### Task brief
Copy exactly the lines of the material below that fall between the line with "Where should I" and the line with "The width and", both of those lines included; pictures stay out.

##### Data under study

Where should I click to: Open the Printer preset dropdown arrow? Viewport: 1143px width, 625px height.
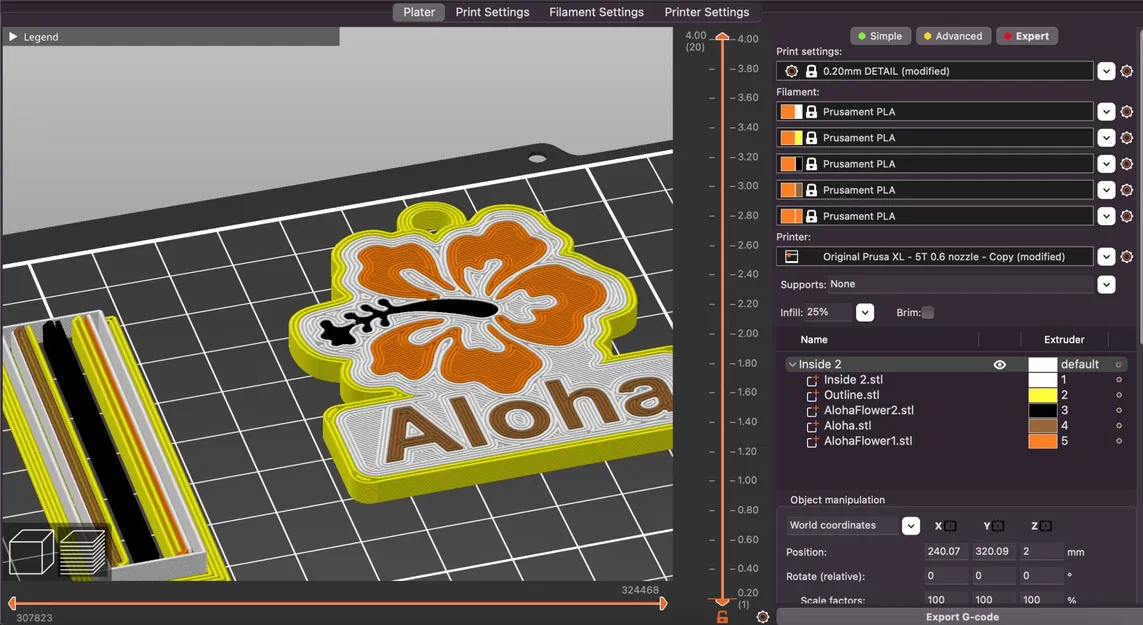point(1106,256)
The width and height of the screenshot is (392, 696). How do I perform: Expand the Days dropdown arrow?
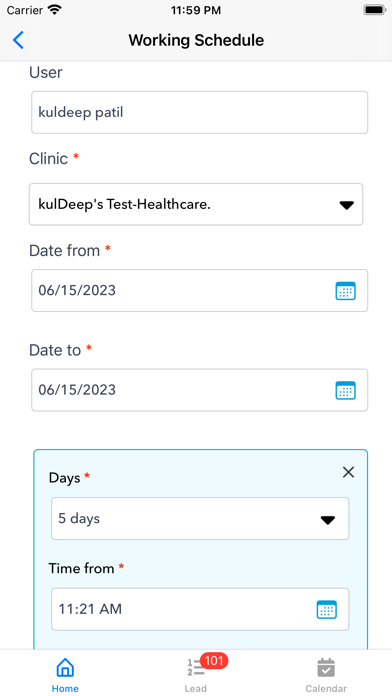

##########
##### Data under study

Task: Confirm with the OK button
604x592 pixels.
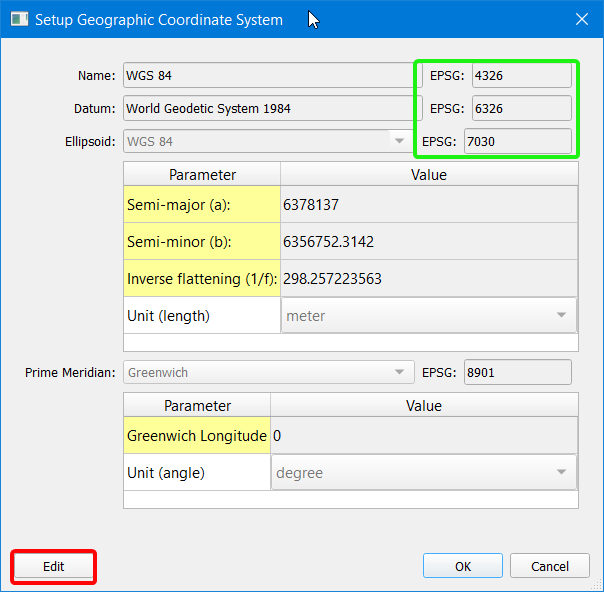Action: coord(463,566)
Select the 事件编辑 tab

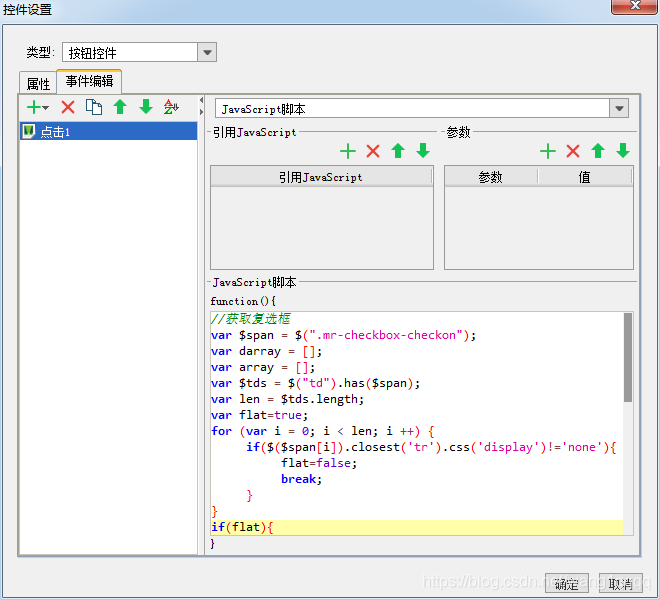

##########

### Result of the task
Where should I click to: Open the Printer preset dropdown arrow? Viewport: 1143px width, 625px height.
point(1106,256)
The width and height of the screenshot is (392, 696). How do I perform: Expand the Days dropdown arrow?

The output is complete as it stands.